Work to complete: How many lines of data contain the word "dimensions"? Match case exactly, and reply with only the number.

─── Input material

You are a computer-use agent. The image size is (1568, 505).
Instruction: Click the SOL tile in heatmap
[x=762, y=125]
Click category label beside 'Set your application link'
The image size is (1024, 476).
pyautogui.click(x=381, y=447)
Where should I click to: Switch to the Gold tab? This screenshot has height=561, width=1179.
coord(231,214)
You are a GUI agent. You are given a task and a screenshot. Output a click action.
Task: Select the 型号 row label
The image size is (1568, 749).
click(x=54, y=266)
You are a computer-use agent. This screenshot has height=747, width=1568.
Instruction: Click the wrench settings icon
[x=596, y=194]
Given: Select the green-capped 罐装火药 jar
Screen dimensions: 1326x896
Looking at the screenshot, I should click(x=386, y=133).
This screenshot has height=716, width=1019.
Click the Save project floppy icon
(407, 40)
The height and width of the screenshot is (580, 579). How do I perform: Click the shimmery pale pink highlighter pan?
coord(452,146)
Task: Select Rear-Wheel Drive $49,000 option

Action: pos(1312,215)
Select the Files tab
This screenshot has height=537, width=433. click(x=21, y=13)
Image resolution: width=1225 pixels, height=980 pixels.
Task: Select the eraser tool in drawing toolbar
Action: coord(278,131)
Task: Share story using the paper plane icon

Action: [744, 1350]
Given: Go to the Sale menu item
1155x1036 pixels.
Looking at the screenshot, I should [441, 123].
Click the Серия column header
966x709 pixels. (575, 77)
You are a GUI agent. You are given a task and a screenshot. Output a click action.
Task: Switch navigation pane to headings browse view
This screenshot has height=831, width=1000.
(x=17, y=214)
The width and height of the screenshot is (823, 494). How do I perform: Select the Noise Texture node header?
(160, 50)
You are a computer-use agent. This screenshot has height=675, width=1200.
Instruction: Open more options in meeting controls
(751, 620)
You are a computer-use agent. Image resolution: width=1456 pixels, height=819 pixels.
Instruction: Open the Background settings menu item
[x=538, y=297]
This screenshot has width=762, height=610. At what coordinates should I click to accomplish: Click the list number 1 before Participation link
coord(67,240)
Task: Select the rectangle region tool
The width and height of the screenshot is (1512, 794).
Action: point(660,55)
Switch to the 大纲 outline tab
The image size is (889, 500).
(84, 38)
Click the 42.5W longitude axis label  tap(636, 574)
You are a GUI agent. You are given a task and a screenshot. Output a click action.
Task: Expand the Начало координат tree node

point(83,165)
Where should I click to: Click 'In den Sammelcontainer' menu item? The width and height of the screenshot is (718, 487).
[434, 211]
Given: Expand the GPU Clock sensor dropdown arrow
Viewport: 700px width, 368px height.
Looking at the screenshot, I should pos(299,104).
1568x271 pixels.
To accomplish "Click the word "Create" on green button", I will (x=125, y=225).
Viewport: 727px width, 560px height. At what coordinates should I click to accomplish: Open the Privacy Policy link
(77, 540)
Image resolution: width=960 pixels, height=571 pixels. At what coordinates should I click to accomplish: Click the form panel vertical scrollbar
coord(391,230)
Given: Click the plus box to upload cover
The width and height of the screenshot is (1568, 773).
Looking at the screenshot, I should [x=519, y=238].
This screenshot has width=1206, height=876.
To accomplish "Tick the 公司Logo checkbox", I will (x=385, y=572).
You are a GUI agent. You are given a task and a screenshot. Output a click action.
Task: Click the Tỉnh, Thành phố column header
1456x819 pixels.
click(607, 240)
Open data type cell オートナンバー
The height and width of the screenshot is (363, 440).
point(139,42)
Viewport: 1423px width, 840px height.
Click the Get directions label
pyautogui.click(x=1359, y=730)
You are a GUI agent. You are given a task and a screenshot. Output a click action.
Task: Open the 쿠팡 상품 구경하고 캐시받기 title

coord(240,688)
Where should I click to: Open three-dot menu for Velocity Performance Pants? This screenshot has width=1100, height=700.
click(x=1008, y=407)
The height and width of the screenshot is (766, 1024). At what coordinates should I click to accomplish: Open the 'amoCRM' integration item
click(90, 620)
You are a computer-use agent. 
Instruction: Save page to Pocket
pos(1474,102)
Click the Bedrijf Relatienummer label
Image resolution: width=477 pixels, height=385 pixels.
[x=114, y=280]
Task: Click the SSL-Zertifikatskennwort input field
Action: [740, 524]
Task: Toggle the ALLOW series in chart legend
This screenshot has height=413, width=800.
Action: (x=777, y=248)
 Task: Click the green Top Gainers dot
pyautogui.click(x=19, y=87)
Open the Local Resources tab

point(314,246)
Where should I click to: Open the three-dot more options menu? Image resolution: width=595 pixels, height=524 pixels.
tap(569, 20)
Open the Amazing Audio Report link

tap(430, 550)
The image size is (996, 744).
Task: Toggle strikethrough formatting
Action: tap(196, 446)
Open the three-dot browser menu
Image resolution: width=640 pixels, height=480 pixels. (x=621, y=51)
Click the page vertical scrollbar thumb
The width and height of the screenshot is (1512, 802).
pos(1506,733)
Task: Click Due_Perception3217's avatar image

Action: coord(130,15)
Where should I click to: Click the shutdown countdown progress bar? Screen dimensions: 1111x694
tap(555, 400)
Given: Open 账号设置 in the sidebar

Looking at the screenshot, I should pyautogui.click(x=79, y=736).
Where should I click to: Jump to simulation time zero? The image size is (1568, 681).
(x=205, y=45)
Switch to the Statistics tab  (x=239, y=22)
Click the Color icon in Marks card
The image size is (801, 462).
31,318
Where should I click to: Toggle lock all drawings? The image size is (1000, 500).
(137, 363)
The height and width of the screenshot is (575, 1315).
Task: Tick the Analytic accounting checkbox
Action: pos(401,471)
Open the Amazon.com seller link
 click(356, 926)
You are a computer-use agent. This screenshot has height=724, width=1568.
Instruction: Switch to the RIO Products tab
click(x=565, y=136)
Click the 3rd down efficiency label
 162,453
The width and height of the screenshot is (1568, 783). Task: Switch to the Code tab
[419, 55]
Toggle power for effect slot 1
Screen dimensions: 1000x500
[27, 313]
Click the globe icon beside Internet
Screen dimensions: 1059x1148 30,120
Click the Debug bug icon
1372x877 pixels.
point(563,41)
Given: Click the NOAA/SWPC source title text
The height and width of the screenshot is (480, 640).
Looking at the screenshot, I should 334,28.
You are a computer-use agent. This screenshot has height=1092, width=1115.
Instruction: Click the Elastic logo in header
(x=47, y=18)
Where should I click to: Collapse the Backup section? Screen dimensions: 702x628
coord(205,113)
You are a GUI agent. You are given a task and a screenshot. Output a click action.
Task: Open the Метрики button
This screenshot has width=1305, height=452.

──────

Complete output: 5